▶ Request: Write out the stretch of the listing from the line containing "You are a computer-use agent. The width" through the line containing "click(x=889, y=231)", substituting "card" for "tile" and leaving everything else unchanged.

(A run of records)
#####
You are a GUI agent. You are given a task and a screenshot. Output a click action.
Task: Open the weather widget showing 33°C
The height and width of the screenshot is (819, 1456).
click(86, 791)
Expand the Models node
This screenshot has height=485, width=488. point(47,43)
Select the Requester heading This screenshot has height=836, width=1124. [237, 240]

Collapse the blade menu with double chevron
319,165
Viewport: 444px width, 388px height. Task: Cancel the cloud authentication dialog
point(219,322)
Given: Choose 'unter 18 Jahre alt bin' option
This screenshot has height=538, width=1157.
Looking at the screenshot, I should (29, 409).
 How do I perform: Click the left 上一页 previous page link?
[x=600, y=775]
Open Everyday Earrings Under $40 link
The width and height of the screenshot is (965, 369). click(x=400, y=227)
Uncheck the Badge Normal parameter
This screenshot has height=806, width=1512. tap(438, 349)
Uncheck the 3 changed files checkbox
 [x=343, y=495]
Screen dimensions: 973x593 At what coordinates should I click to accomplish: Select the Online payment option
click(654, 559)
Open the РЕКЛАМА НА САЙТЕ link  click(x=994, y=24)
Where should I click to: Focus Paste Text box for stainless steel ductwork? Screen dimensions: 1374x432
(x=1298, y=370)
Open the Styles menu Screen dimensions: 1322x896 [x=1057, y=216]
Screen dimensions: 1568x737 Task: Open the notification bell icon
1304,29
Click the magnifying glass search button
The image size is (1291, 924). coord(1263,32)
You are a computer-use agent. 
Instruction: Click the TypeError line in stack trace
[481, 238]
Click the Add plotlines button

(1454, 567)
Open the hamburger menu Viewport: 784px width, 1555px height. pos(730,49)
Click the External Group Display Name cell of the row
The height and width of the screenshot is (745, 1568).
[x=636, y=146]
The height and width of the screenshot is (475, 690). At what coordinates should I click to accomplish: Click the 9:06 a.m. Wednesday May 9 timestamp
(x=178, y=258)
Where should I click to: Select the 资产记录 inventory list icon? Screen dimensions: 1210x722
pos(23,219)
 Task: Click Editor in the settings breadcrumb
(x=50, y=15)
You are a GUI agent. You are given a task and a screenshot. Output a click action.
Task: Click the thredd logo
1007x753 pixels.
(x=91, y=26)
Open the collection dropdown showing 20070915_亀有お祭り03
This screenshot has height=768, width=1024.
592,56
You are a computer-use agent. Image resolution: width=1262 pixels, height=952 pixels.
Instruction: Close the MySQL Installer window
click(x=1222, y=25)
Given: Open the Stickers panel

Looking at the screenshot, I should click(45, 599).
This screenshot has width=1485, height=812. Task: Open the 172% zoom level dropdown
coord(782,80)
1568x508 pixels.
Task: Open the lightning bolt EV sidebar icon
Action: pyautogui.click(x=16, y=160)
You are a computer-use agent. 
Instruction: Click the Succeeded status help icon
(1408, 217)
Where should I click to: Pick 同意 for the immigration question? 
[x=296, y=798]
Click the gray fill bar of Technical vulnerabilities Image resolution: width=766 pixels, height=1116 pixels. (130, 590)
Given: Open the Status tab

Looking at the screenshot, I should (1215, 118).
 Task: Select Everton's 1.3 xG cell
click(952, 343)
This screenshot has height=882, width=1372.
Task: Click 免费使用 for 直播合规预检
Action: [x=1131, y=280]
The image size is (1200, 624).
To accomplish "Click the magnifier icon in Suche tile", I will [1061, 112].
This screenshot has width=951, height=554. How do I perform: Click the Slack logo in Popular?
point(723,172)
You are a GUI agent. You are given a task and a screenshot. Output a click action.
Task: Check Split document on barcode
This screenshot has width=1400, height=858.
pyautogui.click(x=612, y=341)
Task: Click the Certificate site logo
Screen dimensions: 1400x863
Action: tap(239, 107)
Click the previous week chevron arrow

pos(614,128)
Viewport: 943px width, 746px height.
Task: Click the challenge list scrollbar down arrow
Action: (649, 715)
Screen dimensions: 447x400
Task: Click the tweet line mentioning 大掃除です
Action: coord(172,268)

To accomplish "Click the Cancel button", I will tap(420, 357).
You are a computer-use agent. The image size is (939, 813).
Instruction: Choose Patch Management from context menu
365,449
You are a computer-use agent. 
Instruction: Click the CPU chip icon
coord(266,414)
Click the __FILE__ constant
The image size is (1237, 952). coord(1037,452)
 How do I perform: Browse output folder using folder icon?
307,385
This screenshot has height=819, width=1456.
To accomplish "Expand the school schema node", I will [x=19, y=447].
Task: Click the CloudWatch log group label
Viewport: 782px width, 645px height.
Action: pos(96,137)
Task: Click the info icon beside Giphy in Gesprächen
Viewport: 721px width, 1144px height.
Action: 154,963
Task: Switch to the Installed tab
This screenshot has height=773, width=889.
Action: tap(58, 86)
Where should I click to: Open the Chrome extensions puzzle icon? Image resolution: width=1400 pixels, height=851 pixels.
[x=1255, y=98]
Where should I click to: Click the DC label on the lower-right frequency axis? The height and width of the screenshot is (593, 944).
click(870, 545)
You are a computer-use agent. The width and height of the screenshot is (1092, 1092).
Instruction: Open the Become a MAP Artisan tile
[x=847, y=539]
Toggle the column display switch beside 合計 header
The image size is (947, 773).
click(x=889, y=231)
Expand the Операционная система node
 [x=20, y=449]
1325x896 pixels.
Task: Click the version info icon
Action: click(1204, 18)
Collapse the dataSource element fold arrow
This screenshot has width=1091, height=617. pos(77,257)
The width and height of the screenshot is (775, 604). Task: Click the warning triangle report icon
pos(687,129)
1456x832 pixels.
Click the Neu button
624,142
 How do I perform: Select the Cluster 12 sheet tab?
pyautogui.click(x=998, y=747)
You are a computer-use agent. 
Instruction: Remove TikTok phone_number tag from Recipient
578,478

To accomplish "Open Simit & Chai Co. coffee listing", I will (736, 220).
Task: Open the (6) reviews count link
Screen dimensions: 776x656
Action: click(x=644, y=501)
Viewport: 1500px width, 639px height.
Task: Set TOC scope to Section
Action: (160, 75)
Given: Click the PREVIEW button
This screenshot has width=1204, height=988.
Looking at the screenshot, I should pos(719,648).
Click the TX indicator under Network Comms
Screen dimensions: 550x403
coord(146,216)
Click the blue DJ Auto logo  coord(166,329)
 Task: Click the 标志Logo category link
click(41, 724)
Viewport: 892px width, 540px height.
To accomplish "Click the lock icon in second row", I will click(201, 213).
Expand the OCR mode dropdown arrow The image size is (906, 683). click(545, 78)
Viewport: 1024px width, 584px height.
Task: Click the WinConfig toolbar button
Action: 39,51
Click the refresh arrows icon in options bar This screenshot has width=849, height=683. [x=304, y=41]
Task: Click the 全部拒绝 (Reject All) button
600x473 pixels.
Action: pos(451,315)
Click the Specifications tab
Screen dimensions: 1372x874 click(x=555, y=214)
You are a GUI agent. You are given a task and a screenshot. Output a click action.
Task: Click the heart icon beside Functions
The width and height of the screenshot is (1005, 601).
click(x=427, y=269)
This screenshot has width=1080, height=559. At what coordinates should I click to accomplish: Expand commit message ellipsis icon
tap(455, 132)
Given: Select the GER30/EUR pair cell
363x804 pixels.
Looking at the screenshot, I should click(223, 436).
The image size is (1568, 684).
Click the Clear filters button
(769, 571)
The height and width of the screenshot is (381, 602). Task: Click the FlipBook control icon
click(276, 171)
#####
▶ Final answer:
You are a computer-use agent. The width and height of the screenshot is (1092, 1092).
Instruction: Open the Become a MAP Artisan card
[x=847, y=539]
Toggle the column display switch beside 合計 header
The image size is (947, 773).
click(x=889, y=231)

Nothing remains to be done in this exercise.